The law as to who can be prosecuted for *acts of another*, or for the *acts of a group*, is described by: accessory, aid and abet, counsel and procure, acting in concert, common purpose, extended common purpose and joint criminal enterprise.
- **Aid:** The ordinary meaning of aid is to give help support or assistance to.
- **Abet:** A common dictionary meaning of abetting is encouraging or countenancing, and this is to be remembered when the words aiding or abetting alone are used. To incite, instigate or encourage.
- **Counsel:** To advise, urge the doing or adoption of something; or to recommend a plan.

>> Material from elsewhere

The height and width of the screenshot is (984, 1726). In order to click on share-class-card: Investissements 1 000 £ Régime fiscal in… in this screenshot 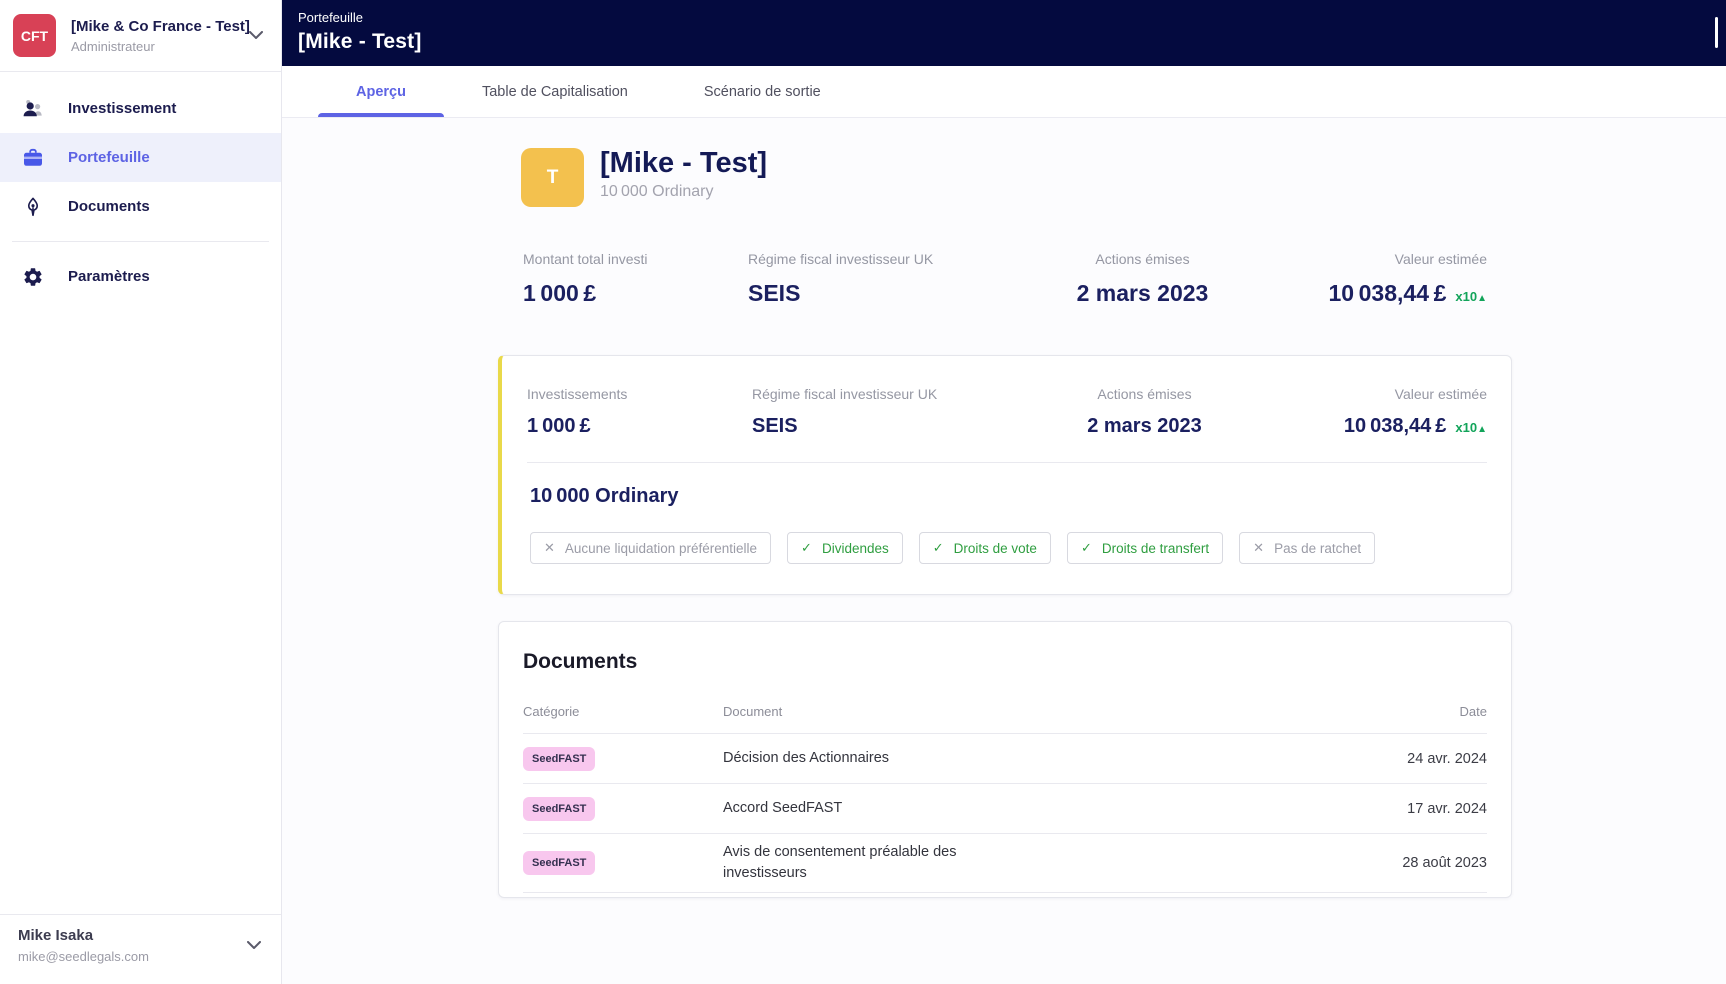, I will do `click(1005, 475)`.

- **Procure:** To procure means to produce by endeavour a thing by setting out to see that it happens and taking the appropriate steps to produce that happening.
- *Presence* does not necessarily mean immediate physical presence (Likiardopoulos [2010] VSCA 344)
- But presence alone is insufficient to prove complicity.
- R v Clarkson [1971] 1 WLR 1402; It is not enough then that the presence of the accused person has in fact, given encouragement. It must be proved that he intended to give encouragement; that he wilfully encouraged.
- R v Johnson [2007] QCA 76: That passage emphasise three things:
- That proof of mere presence at the scene of the offence will not suffice; and
- That the prosecution must establish that the intention behind the presence is to encourage; and
- That the prosecution must establish that the effect of the presence is to encourage.